FAIR must have left that respect at the door when it allowed radio talk show host Doug McIntyre without interruption at the Fall 2005 FAIR Director's Meeting to rant the truth behind FAIR's political agenda:
"The brown toxic cloud strangling Los Angeles never lifts and grows thicker with every immigrant added. One can't help appreciate the streets of Paris will soon become the streets of LA. However, Paris' streets erupted while LA's shall sink into a Third World quagmire much like Bombay or Calcutta, India. When you import that much crime, illiteracy, multiple languages and disease-Americans pick up stakes and move away."
Perhaps FAIR forgot to pass the memo on to staff member, Rosanna Pulido, before she decided to tell an audience attending a debate on immigration what she really thought about the American Catholic Church:
"What better way to fill your pews and fill your offering coffers then with inviting in and giving sanctuary to illegal aliens? ... The Catholic Church is not Catholicism. It has nothing to do with Christianity or the Bible." - Rosanna Pulido, FAIR Staffer, Chicago Public Radio, October 04, 2007)
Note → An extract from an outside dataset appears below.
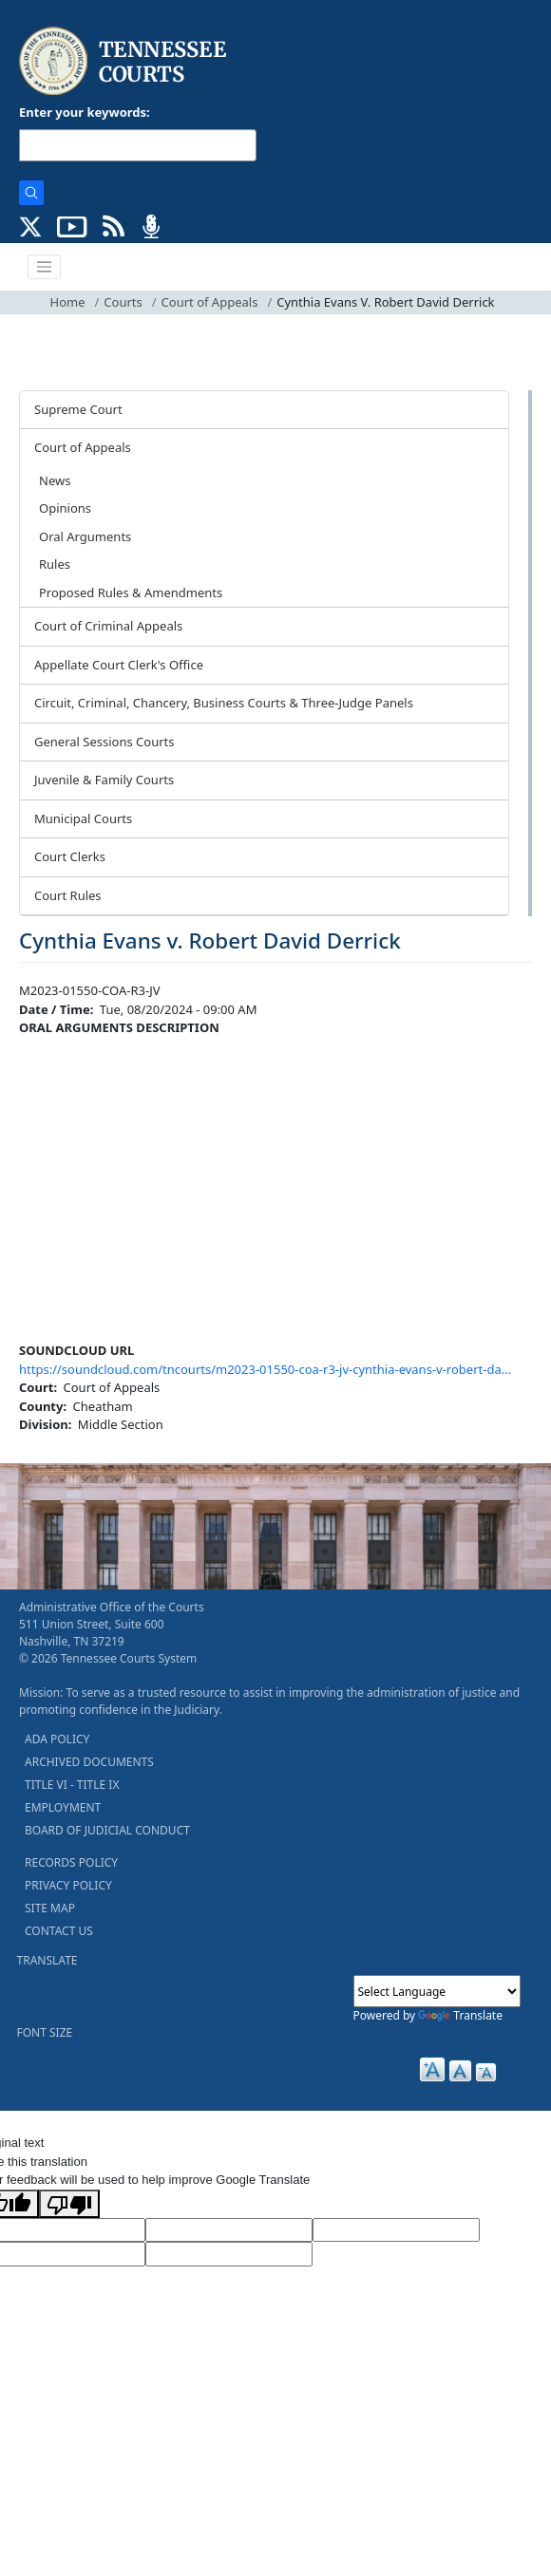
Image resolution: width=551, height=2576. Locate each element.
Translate (460, 2015)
While FAIR seems clearly offended by SPLC and the Wall Street Journal's criticism, no one at FAIR seems remotely offended by current board member John Tanton's outreach to white nationalists, the racist musings at its Director's Meeting, or the anti-Catholic bashing of it staff. In fact when it comes to cleaning their own house, the Federation for American Immigration Reform seems to be unable, or more frighteningly, unwilling to do the same. However, one thing has now become absolutely clear; While the Federation for American Immigration Reform may be against racism, it clearly doesn't have a problem associating with racists.